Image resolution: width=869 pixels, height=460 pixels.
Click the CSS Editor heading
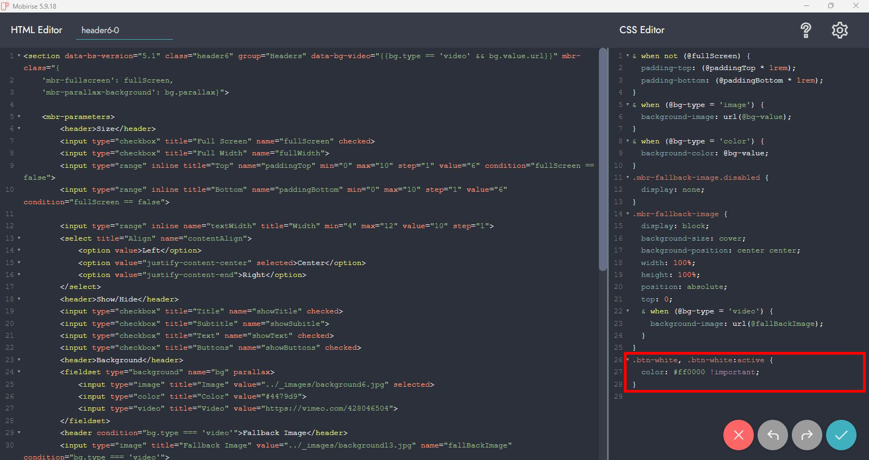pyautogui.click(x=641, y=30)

--

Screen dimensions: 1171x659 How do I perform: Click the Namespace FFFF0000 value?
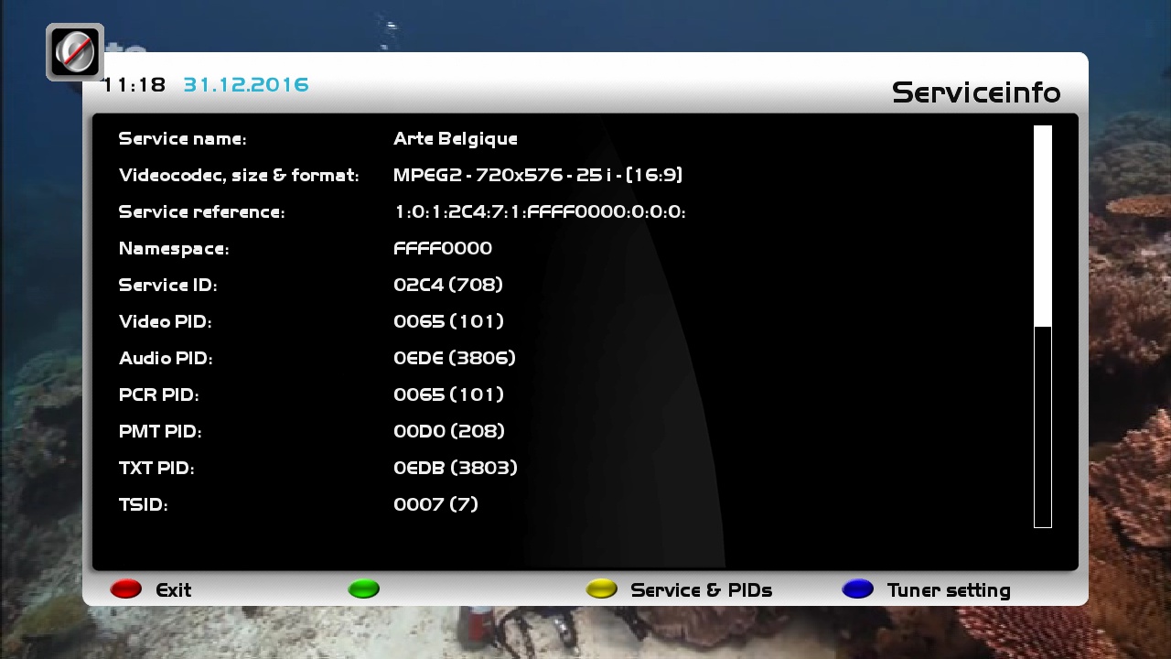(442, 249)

* * *

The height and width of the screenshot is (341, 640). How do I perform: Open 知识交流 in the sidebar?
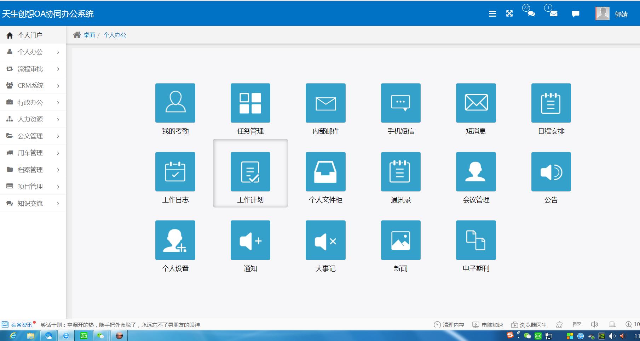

PROBLEM DESCRIPTION: Please repeat the lines from the one with "Image resolution: width=869" to the one with "pyautogui.click(x=641, y=30)", both included, without the pictures.

RESULT:
Image resolution: width=869 pixels, height=460 pixels.
Click the CSS Editor heading
pyautogui.click(x=641, y=30)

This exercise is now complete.